Bernard Yee is a veteran video-game producer. But his travels with his wife, Stefanie, and 18-year-old son, Max, are driven by his stomach. “I think you really experience a place where you see what they eat and where they eat and how they eat,” he says.
Before Max was born, Bernard and Stefanie planned to take him to sample the steak in Buenos Aires. “He was due in October and we were thinking of going over Christmas,” Bernard says. “We were going to put him in a baby carrier and go.”
When Max arrived early—at just 30 weeks—that plan went out the door. For years, he had to be fed through a tube, which also meant that as a baby, he had to communicate via sign language. He had breathing problems that required medicine and oxygen. Most of Max’s issues had resolved by the time he was 5. So they got on a plane to Paris, taking along their babysitter/nurse. “I wasn’t worried because we knew he was up for it,” Bernard said. “One of the hard things was, we forgot how much smoking there was there. We’d be at some cafe and then we’d have to do a nebulizer treatment.”
France is still a favorite destination; so is Japan. Bernard has visited six times, three with the family for two weeks each trip. He shared his best hacks for traveling with a teen, finding restaurant recommendations, and scoring bargain airfares.
Japan is one of my favorite destinations because…
it’s both culturally familiar and completely alien. You see cigarette ads and it feels American, but it’s actually completely different and unfamiliar. Plus the art and the food, and the sense of aesthetics. Everything is deliberate, and it carries over to the food. You go to a place and it’s a pork place. You go to another place and it’s ramen and they don’t have anyone waiting tables—because why have someone work there who doesn’t make the ramen?

I definitely have a travel…
style. Stefanie and I like to go to a destination multiple times because with anyplace that is rich, spending a week or two is never enough. We’d rather not rush, and really spend time there. When you grow up in New York City, you have this value of navigating the system as a local. I want to know how to hail a taxi, I want to know how to take a subway, I want to know how to take the bus.
The way I find great places to eat is…
oftentimes through friends.
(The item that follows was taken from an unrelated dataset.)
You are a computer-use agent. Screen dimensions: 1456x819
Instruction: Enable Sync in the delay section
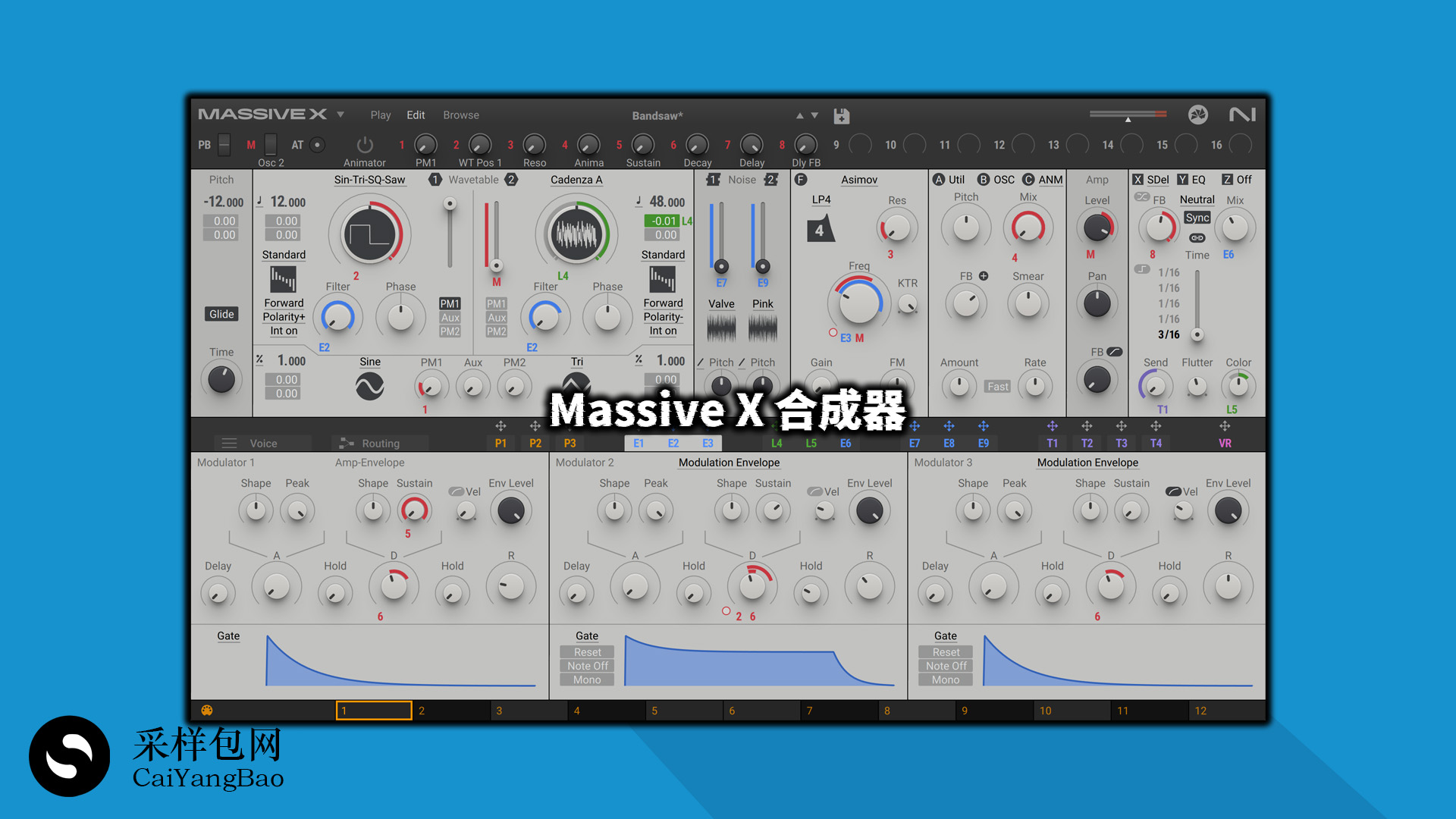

A lot of them are pretty well traveled, so I hit them up for recommendations. Finding food blogs that have the kind of aesthetic and voice you’re interested in is great. The woman who does Tiny Urban Kitchen, I loved the way she wrote about food in Japan. It’s like having a good friend guiding you.
People laugh that I…
try to get Max into business class when we fly. It’s expensive, but when you only have one child the math is different.
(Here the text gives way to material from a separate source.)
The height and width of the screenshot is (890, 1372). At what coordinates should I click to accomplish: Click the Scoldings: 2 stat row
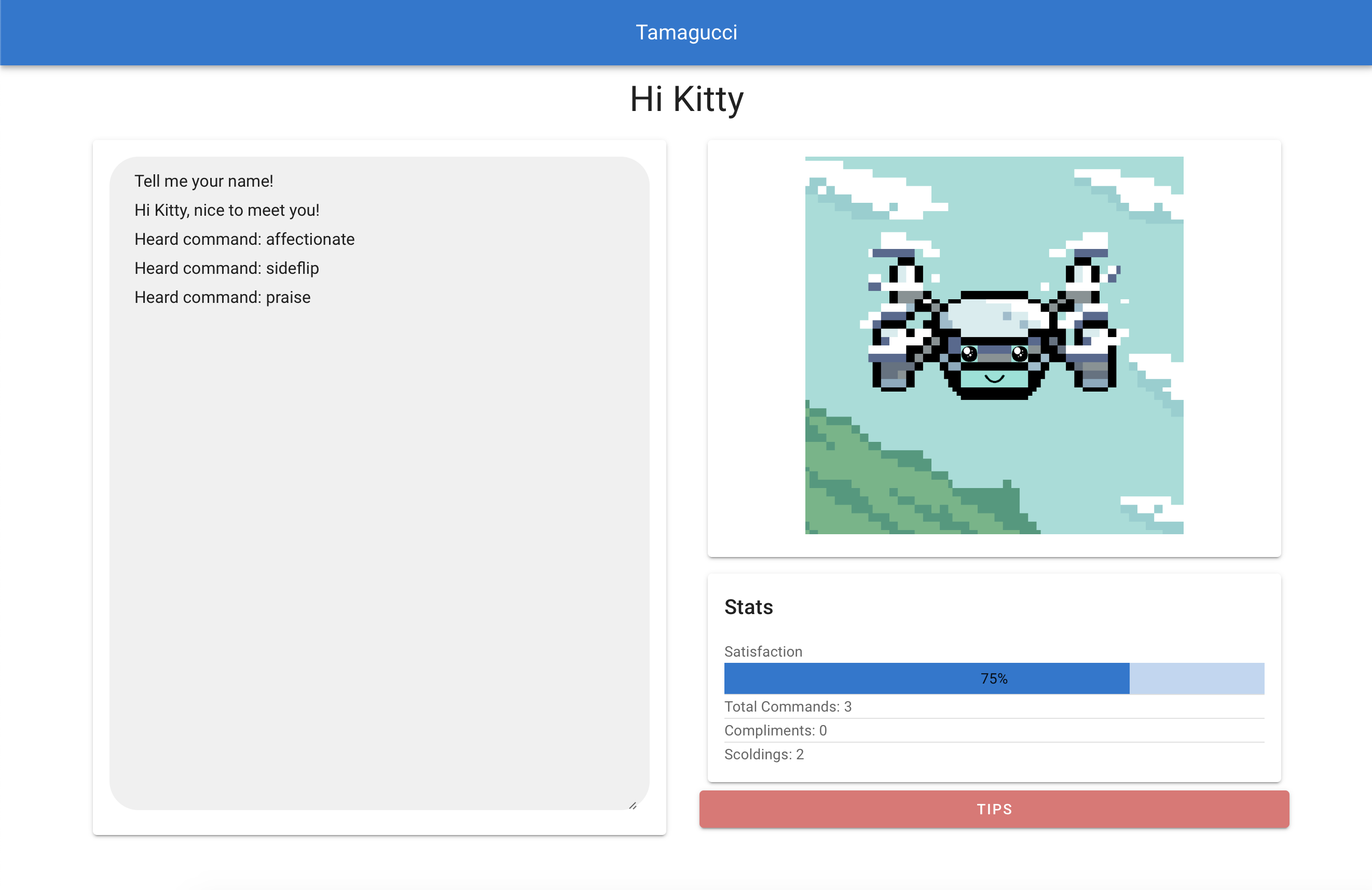(764, 754)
Surprisingly, I’ve done almost no…
bike travel. I race, so a bike vacation for me would be to ride, like, 80 miles a day. But I think we’d like to do a family bike tour one day. Everyone does the Loire Valley, it’s nice and flat. I wouldn’t go with a fitness goal in mind, though.
One of my best travel strategies is to…
travel with another family. It’s really fun and you get adult time built in—it’s not just you and your kids. But you’ve got to be travel compatible and loose enough. And it requires planning ahead. When I’ve done it in the past, everyone in theory wanted to contribute to the planning, but I ended up doing it all. That’s OK with me.
I’m willing to pay up for…
a good hotel. But in Asia they come with free breakfast, which is a big deal—you could end up spending hundreds of dollars on breakfast. The dim sum at the breakfast buffet at the Westin Tokyo is better than at any Seattle Chinatown restaurants. It kills me.
Now that Max is 18 we…
involve him in all our travel planning. He’s old enough that he has to buy in. The last few trips have been with family friends with kids his age. He’s pretty much down to do anything if he has one of his people with him.
I’d really like to go to…
Spain and Barcelona. Stefanie would like to visit other places in Japan—go skiing, sit in an onsen [hot spring] and watch the snow monkeys.
I’m big into…
opening credit card accounts to accumulate points. Any time there’s a card that’s offering 100,000 points for signing up, I’ll get it and spend what’s required. If you have good credit that game can really pay off. I spend a lot of time on the travel site FlyerTalk, and I subscribe to Thrifty Traveler, which alerts you to fare sales. I once got round-trip tickets to Japan on Singapore Airlines for $400.
Advice that I try to follow is…
don’t sit on your [frequent flyer] points. It’s really hard, but they’re just going to lose value over time.